Historical population
| Census | Pop. | Note | %± |
| 1900 | 2,917 |  | — |
| 1910 | 2,665 |  | −8.6% |
| 1920 | 2,547 |  | −4.4% |
| 1930 | 3,728 |  | 46.4% |
| 1940 | 3,299 |  | −11.5% |
| 1950 | 3,733 |  | 13.2% |
| 1960 | 3,889 |  | 4.2% |
| 1970 | 0 |  | −100.0% |
| 1980 | 3,708 |  | — |
| 1990 | 5,792 |  | 56.2% |
| 2000 | 6,552 |  | 13.1% |
| 2010 | 5,938 |  | −9.4% |
U.S. Decennial Census 1899 (shown as 1900) 1910-1930 1930-1950 1980-2000 2010

==Sectors==
Barrios (which are, in contemporary times, roughly comparable to minor civil divisions) in turn are further subdivided into smaller local populated place areas/units called sectores (sectors in English). The types of sectores may vary, from normally sector to urbanización to reparto to barriada to residencial, among others.

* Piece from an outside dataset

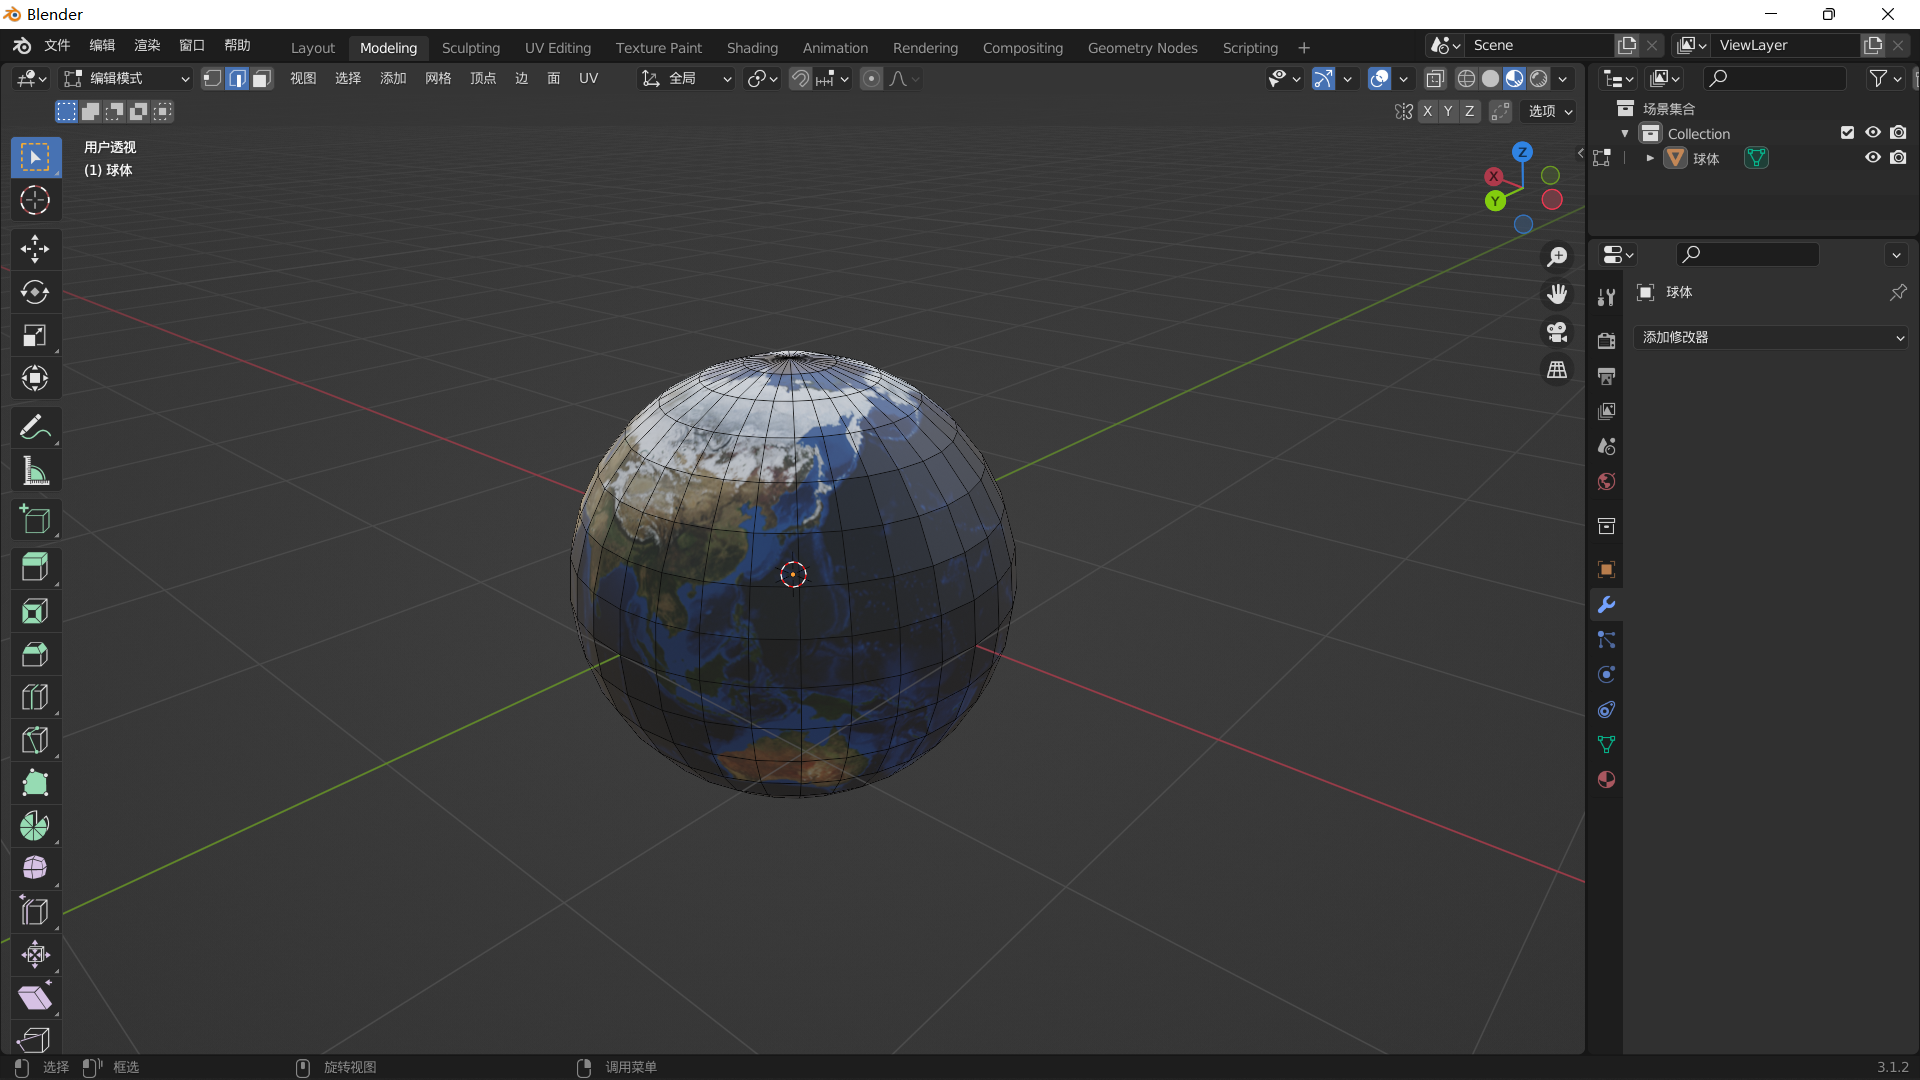Select the Annotate pencil tool
1920x1080 pixels.
(x=35, y=427)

The following sectors are in Villalba Abrriba barrio:

Carretera 149,
Carretera 547,
Sector Aceituna,
Sector Chichón,
Sector El Cercao,
Sector Hacienda El Semil Arriba,
Sector La Capilla,
Sector Lajita,
Sector Palmarejo (al norte del pueblo, El Semil Arriba, Las Trozas, La Julita, Cuesta El Pasto, Guindalecia, El Collado, El Hoyo, El Cruce, El Parque, La Escuela, La Gallera, La Lima, Divisoria, La Loma, La Planta), and Urbanización Alturas del Alba.